Prem Shots is a 2026 Indian Bengali language romantic drama web series directed by Srimanta Sengupta. It stars Bonny Sengupta and Angana Roy in their first on-screen pairing, with Shreya Gupto and Debdutta Raha in supporting roles. The six-episode series premiered on ZEE5's Bangla platform on 24 July 2026.

== Plot ==
Sylva who is a graphic designer ends her engagement to Rhiju rather than enter into a marriage arranged by her family. Later in Kolkata, she meets Ayush who is a cafe owner who has kept his distance from serious relationships since his breakup with Madhurima. Ayush discovers that someone connected to Sylva's past has been watching her. His attempts to identify the person draw both of them into unresolved parts of their lives. Sylva's history with Rhiju resurfaces, while Ayush is forced to confront his past with Madhurima, testing their relationship as they try to move forward together.

== Cast ==
- Bonny Sengupta as Ayush
- Angana Roy as Sylva
- Shreya Gupto as Madhurima
- Debdutta Raha as Rhiju
- Rajat Ganguly as Ayush's father
- Anindya Sain as Neel
- Nandini Dutta as Aditi, Ayush's former girlfriend
- Jeet Sundar as Tanmoy
- Aratrika Sen as Rusha
- Shinjinee Chakraborty as Sohini
- Ayendri Roy as Tanaya

== Episodes ==

| No. | Title | Directed by | Written by | Original release date |
| 1 | "Arnica" | Srimanta Sengupta | Meghatithi Banerjee, Samragnee Bandyopadhyay & Victor Mukherjee | 24 July 2026 |
While catering his former girlfriend Aditi's wedding reception, Ayush meets Sylva, a graphic designer, and the two spend the evening together before she leaves without giving him a way to reach her.
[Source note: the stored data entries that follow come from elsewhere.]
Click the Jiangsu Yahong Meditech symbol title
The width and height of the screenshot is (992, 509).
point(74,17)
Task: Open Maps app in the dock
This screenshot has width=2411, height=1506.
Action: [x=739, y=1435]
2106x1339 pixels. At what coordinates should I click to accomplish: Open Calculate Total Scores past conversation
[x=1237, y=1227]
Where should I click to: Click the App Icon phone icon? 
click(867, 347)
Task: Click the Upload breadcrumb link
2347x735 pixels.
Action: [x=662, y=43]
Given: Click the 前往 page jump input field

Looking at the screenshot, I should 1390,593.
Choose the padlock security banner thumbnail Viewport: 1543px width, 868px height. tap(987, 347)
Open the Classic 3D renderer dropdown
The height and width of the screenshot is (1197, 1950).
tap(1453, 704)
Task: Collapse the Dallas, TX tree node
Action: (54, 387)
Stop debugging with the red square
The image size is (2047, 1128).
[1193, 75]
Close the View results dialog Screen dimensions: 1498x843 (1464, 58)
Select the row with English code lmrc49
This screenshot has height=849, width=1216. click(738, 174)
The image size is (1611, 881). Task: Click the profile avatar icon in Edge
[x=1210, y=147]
Later that night, two men attack Ayush on an isolated road.
| 2 | "Match/Unmatch" | Srimanta Sengupta | Meghatithi Banerjee, Samragnee Bandyopadhyay & Victor Mukherjee | 24 July 2026 |
Ayush and Sylva meet again after being matched by mistake on a dating app. An unidentified man is shown observing Sylva, and a misunderstanding complicates their renewed contact.
| 3 | "Red Flag Bride" | Srimanta Sengupta | Meghatithi Banerjee, Samragnee Bandyopadhyay & Victor Mukherjee | 24 July 2026 |
A flashback shows Sylva ending her engagement to Rhiju. In the present, she has an anxiety attack linked to that memory, and Ayush tells her she is being watched by someone. Following an incident at her apartment, Ayush encounters something that leaves him shaken.
| 4 | "Pookie Prem" | Srimanta Sengupta | Meghatithi Banerjee, Samragnee Bandyopadhyay & Victor Mukherjee | 24 July 2026 |
A flashback shows the beginning of Ayush's relationship with Madhurima three years earlier. In the present, Madhurima asks him not to tell Sylva about their history. Following a break-in at Sylva's home, Ayush works to identify who has been following her, and the episode ends by revealing who is responsible.
| 5 | "Ex Factor" | Srimanta Sengupta | Meghatithi Banerjee, Samragnee Bandyopadhyay & Victor Mukherjee | 24 July 2026 |
A flashback set eleven months earlier shows Rhiju's reaction to Sylva ending their engagement and his intention to win her back. In the present, Ayush and Sylva continue investigating who has been monitoring her, and further details connect Rhiju to her past relationships. Their progress is interrupted by an unexpected arrival.
| 6 | "Last Shot" | Srimanta Sengupta | Meghatithi Banerjee, Samragnee Bandyopadhyay & Victor Mukherjee | 24 July 2026 |
Rhiju's role in the surveillance of Sylva is revealed, and Ayush and Sylva begin to repair strained family relationships. A secret from Ayush's own past then comes to light, and Sylva has to decide how to respond to it.

== Reception ==
The Times of India described Prem Shots as a contemporary romantic series centred on Generation Z's approach to relationships and personal independence. The review praised the lead performances, particularly those of Bonny Sengupta and Angana Roy, and commended the series' modern storytelling."

Reviewing the series for Sangbad Pratidin, Swati Chattopadhyay Bhowmik wrote that Prem Shots explores the outlook and relationships of Generation Z and challenges several conventional Bengali social stereotypes. The review also commended the performances of Bonny Sengupta and Angana Roy, along with the series' writing and cinematography.